◆ What you need to do ◆
Search the records for the string "Settings". Copy each line where it occurs.

Recorded data
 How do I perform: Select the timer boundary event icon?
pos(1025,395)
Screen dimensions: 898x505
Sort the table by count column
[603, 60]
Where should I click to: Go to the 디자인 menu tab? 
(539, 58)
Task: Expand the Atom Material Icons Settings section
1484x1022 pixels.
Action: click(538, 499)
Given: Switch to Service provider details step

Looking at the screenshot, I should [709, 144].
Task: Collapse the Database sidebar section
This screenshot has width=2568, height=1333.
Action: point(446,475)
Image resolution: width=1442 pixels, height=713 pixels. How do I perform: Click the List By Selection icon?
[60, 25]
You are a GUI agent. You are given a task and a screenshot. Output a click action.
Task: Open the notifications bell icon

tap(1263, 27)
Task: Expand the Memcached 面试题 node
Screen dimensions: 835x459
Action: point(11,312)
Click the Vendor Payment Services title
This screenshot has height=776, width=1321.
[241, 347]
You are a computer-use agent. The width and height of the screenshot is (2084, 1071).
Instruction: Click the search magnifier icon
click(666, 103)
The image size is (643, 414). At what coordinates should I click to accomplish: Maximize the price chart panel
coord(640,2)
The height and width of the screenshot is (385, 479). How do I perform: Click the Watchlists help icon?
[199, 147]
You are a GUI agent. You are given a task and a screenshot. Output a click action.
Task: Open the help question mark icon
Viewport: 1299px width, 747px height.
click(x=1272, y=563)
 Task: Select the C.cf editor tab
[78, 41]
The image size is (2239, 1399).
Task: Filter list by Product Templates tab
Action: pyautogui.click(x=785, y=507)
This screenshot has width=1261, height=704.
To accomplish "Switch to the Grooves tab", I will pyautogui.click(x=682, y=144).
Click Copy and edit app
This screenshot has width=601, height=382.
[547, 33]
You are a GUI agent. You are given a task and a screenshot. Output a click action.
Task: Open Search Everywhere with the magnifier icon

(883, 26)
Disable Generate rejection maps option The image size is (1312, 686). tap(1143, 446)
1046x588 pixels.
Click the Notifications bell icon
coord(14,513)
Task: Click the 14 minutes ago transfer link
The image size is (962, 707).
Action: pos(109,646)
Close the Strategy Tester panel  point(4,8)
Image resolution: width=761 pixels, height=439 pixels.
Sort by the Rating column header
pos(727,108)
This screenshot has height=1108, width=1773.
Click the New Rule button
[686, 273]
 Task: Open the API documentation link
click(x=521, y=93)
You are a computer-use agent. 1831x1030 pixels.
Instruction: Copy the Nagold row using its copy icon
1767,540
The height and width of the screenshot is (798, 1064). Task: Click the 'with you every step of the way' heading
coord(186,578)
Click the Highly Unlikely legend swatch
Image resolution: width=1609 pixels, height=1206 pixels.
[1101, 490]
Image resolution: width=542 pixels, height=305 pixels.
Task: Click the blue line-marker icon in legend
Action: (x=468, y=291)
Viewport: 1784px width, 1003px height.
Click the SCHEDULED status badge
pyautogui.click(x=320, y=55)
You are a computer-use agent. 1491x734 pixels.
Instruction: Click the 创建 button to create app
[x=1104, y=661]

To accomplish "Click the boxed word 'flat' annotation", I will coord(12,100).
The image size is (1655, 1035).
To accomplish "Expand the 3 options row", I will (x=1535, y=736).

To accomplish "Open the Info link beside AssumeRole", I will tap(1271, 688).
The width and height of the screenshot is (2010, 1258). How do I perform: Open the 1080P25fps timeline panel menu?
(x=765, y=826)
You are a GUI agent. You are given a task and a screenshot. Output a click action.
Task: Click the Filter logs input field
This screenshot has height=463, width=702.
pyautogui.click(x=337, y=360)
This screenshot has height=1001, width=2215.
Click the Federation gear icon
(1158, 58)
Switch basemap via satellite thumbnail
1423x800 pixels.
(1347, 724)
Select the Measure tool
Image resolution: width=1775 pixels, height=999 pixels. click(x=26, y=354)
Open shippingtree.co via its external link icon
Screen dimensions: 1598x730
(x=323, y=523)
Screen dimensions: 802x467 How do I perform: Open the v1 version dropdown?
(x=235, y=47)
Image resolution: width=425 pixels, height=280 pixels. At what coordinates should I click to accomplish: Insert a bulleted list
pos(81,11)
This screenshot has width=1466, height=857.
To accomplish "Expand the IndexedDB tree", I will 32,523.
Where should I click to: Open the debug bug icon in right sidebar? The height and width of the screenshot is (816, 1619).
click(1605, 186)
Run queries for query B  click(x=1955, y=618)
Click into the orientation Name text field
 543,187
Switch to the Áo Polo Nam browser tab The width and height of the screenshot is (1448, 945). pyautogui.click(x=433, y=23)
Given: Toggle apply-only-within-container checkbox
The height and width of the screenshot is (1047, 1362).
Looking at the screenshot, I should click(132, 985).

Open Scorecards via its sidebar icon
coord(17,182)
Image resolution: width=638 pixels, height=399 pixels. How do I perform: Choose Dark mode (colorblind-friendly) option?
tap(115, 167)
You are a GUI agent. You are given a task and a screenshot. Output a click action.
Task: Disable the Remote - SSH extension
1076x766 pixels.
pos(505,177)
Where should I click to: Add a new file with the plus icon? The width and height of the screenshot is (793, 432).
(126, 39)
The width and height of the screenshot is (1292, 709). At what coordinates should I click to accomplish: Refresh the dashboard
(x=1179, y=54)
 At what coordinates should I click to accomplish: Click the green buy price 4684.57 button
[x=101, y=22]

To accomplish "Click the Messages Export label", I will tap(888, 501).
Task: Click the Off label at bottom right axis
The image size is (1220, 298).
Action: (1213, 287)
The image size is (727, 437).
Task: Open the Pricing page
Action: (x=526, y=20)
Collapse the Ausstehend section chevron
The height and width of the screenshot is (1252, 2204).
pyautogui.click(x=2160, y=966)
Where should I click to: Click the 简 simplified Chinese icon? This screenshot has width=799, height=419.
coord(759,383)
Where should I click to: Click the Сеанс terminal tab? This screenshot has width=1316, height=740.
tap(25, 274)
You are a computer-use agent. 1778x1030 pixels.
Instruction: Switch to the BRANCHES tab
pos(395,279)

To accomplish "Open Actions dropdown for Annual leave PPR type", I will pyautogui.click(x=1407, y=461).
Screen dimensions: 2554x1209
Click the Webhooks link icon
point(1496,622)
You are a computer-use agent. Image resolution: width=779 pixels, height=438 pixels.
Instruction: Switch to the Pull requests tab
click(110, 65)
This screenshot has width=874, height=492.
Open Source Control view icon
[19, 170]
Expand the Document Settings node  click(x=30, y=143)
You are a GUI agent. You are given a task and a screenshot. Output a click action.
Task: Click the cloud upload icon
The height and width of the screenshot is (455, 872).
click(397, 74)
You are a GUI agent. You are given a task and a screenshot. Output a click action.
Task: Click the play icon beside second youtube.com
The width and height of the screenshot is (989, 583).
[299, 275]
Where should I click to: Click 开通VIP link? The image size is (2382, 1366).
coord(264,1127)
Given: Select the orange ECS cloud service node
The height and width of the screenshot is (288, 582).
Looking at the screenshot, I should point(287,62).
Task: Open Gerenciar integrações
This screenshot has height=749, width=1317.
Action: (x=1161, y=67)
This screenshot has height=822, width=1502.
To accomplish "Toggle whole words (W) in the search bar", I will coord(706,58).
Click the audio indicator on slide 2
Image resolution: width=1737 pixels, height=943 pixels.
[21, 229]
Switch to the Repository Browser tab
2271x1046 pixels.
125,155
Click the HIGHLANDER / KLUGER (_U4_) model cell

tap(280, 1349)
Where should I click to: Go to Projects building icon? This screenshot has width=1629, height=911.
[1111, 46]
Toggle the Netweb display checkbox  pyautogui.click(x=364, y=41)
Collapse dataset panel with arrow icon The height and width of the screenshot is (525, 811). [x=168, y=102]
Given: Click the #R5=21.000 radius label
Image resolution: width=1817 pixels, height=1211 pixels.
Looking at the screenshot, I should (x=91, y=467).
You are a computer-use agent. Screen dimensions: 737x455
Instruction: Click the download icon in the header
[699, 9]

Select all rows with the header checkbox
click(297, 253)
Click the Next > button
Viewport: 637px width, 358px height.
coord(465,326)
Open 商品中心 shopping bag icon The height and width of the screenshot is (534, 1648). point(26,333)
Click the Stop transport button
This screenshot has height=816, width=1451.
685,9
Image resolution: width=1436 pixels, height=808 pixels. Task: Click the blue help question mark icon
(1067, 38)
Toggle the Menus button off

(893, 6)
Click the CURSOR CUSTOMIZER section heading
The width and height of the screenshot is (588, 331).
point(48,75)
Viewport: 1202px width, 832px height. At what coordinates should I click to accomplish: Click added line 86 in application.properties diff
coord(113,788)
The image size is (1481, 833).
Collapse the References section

◆ Your response ◆
Task: Expand the Atom Material Icons Settings section
Expand the Document Settings node  click(x=30, y=143)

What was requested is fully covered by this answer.